Si bien The tortured poets department: the anthology está repleta de frases sueltas memorables que dicen más que las canciones donde habitan, es probable que el título de esta crítica refleje mejor que cualquier otra frase el valor de este disco doble para la carrera de Taylor Swift: todavía no estamos al nivel de estos poetas.

Se dice que los críticos de cine son cineastas frustrados que envidian aquello que critican. Lo mismo podría decirse de los críticos de música. Swift especialmente suele recibir un peculiar ataque por parte de los críticos mayores (viejos arriba de los 40) con cada nuevo disco que publica. Incluso otros artistas, el último siendo el cantante de Pet Shop Boys, Neil Tennant, suelen desmerecer la calidad artística de Swift.
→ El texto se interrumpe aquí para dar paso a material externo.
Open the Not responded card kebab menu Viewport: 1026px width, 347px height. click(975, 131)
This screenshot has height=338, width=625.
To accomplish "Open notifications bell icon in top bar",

El departamento de poetas torturados es un disco doble con 31 canciones originales, dos de los cuales son duetos y tiene una duración total de aproximadamene dos horas. Hablar de este disco desde mi lugar generacional (viejo de 40) involucra aceptar cosas que son reales para esta nueva generación: la letra y la artista son tan importantes como la música que hace.

Tú no eres

Los fotógrafos dicen que para llegar a la fotografía perfecta hay que sacar 99 fotografías antes de que sean fracaso. 31 canciones nuevas es bastante y no todas llegan al lugar deseado. Lo primero a decir es que ese vínculo colaborativo con Aaron Dessner y Jack Antonoff en letras y producción ya cumplió su ciclo. La mayor falta que tiene el disco es que los temas tienen una misma fórmula. Los sintetizadores matan las canciones por lo menos en dos ocasiones, y la falta de instrumentos de apoyo, cuerdas especialmente, hace que ciertos momentos emocionales pasen desapercibidos. Prueba de ello es que los temas donde otros artistas invitados cooperan son los temas que saltan al oído de inmediato y de buena manera. El tema que abre el disco, Fortnight, junto a Post Malone, es un gran momento pop. Taylor funciona excelente en dueto junto a una voz masculina, y el estilo de voz de Malone calza como guante con el tema. El video musical, dirigido por la propia Taylor es un magnífico ejemplo del potencial de la artista para el audiovisual, además de ser, irónicamente, un tributo a la película La sociedad de poetas muertos.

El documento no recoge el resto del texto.